Koide's formula was first derived based on a preon model that also predicted values for quarks and CKM angles. However, these other predictions are now ruled out experimentally.

Later authors have extended similar relations to neutrinos, quarks, and other families of particles.

== Overview ==
The Koide formula is given as:
 $Q = \frac{m_\text{e} + m_\mu + m_\tau}{\left( \sqrt{ m_\text{e} } + \sqrt{ m_\mu } + \sqrt{ m_\tau } \right)^2} = \frac{ 2 }{ 3 } ,$

The masses of the electron, muon, and tau are measured respectively as m_{e} = 0.51099895000±(15) MeV/c2, m_{μ} = 105.6583755±(23) MeV/c2, and m_{τ} = 1776.93±(09) MeV/c2; the digits in parentheses are the uncertainties in the last digits. This gives Q = 0.66666446±(508). (Note: Since the uncertainties in m_{e} and m_{μ} are much smaller than that in m_{τ}, the uncertainty in Q was calculated as $\Delta Q = \frac{ \partial Q }{ \partial m_\tau } \Delta m_\tau .$)
This means that the formula's prediction is currently accurate within experimental bounds.

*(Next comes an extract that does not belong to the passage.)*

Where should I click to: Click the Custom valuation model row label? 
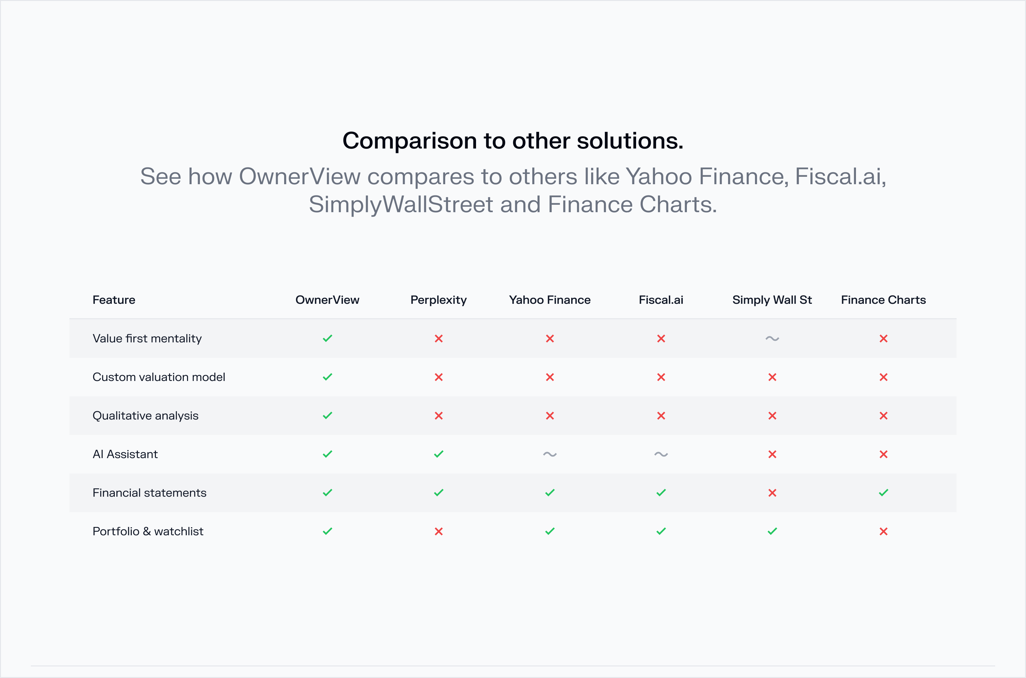159,377
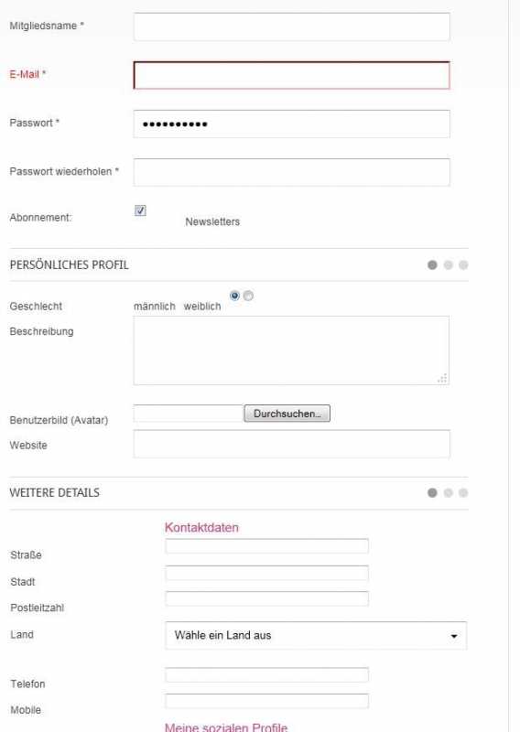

The mystery is in the physical value. Not only is the result peculiar, in that three ostensibly arbitrary numbers give a simple fraction, but also in that in the case of electron, muon, and tau, Q is exactly halfway between the two extremes of all possible combinations: 1/3 (if the three masses were equal) and 1 (if one mass dwarfs the other two). Q is a dimensionless quantity, so the relation holds regardless of which unit is used to express the magnitudes of the masses.

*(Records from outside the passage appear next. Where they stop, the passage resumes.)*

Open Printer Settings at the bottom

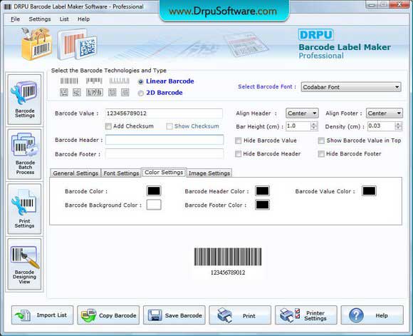pos(306,315)
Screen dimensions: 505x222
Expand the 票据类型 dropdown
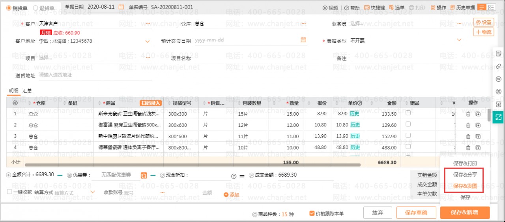click(459, 40)
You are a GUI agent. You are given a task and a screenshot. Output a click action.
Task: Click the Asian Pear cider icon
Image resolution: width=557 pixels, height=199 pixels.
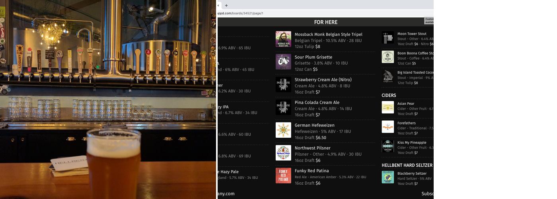pyautogui.click(x=388, y=107)
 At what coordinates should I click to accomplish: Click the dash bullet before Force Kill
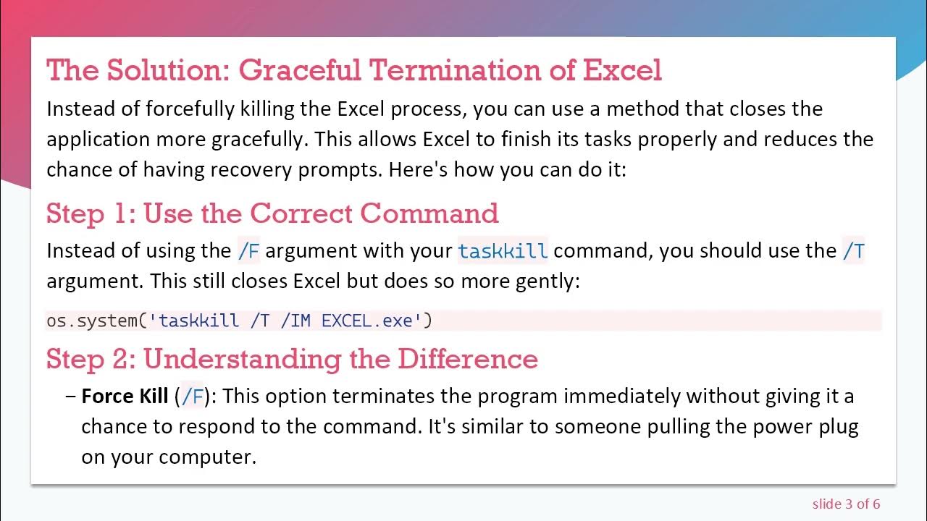(x=70, y=397)
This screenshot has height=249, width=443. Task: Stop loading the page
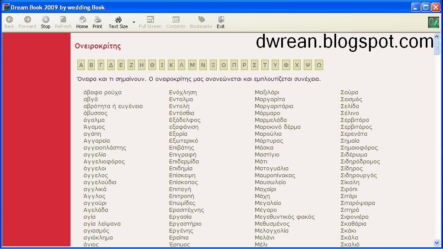45,20
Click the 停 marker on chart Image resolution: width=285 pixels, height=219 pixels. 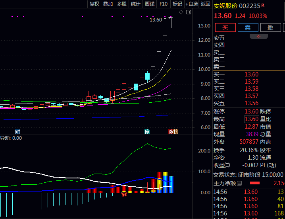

Robert Foot also interpreted the Koide formula as a geometrical relation, in which the value $\textstyle \frac{ 1 }{3 Q}$ is the squared cosine of the angle between the vector $[ \sqrt{ m_\text{e} }, \sqrt{ m_\mu }, \sqrt{ m_\tau } ]$ and the vector [1, 1, 1] (see Dot product). That angle is almost exactly 45 degrees: $\theta = 45.000^\circ \pm 0.001^\circ .$

When the formula is assumed to hold exactly (Q = 2/3), it may be used to predict the tau mass from the (more precisely known) electron and muon masses; that prediction is m_{τ} = 1776.969 MeV/c2.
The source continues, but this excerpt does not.